We begin today with a confession. We have grievously erred. Ironically, it was a government agency (gasp, nooo!) that highlighted our error.

We were trying to get a grip on the Fed’s vaunted second round of quantitative easing, the unsinkable QE2.

We made our calculations with the best of intentions: According to the Fed’s plan, they were going to purchase $600 billion in Treasury purchases across eight months. And roll another $275 billion in maturing mortgage securities (MBSs) over into Treasuries.

Total price tag: $875 billion.

Here’s where we went wrong. On Nov. 4, 2010, we said we thought the Fed planned “to monetize all of the debt that Treasury plans to spit out from now through the middle of next year, and then some.” (Emphasis added.)
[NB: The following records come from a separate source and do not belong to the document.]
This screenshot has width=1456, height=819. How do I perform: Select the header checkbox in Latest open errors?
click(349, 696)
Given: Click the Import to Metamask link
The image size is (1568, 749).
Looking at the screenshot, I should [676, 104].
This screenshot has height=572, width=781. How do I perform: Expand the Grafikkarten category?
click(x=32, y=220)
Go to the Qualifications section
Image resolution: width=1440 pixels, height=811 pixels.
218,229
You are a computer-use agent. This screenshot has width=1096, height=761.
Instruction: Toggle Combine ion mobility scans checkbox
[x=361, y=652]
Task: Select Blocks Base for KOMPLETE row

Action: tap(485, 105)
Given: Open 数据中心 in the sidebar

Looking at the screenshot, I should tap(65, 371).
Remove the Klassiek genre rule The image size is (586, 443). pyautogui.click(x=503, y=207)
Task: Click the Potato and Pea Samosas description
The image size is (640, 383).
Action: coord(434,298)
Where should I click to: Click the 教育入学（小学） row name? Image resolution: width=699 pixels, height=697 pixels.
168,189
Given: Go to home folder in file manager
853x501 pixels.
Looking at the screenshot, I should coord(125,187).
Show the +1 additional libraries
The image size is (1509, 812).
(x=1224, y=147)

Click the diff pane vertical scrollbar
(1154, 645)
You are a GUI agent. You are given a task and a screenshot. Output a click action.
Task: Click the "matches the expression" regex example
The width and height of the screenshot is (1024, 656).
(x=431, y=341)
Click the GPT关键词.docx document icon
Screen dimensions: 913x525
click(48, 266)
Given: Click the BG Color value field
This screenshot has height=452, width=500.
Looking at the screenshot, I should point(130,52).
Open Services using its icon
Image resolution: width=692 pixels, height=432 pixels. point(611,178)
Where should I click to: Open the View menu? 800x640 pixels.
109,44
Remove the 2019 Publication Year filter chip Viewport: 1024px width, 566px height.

We assumed a federal deficit of $1.2 trillion. Or $800 billion for the first eight months of the fiscal year. $875 billion meant the Fed was monetizing 109% of the deficit from November 2010-June 2011.

Now, the Congressional Budget Office has upped its estimate of the fiscal 2011 deficit to $1.5 trillion, spitting egg all over our faces.

The Fed is not monetizing “all” of the deficit across an eight-month span “and then some”…it’s monetizing only 88%.

We were off by 21%. Nostra culpa.

Although following their line of thinking, it probably leaves the door open for QE2 part deux. Or even QE3.

Indeed, gold has given back much of the late-day gains that materialized yesterday after the Fed announced no changes to its QE2 policy. The spot price is back to $1,334.

Silver, on the other hand, is holding its ground at $27.66.

Ah, well, let’s call it even… The CBO report included another nugget that confirms another forecast we’ve been criticized for:

Yesterday’s report indicates Social Security will pay out $45 billion more in benefits this year than it will collect in taxes.

With no changes to the program, CBO says Social Security will now run permanent deficits…and will drain all the Social Security trust funds by 2037.

You may recall during much of 2010, we projected Social Security would go into the red on Sept. 30, 2010…the end of the federal fiscal year. Of course, the reality is worse than even the CBO admits because Congress already spent all the “trust fund” money, leaving IOUs in its place.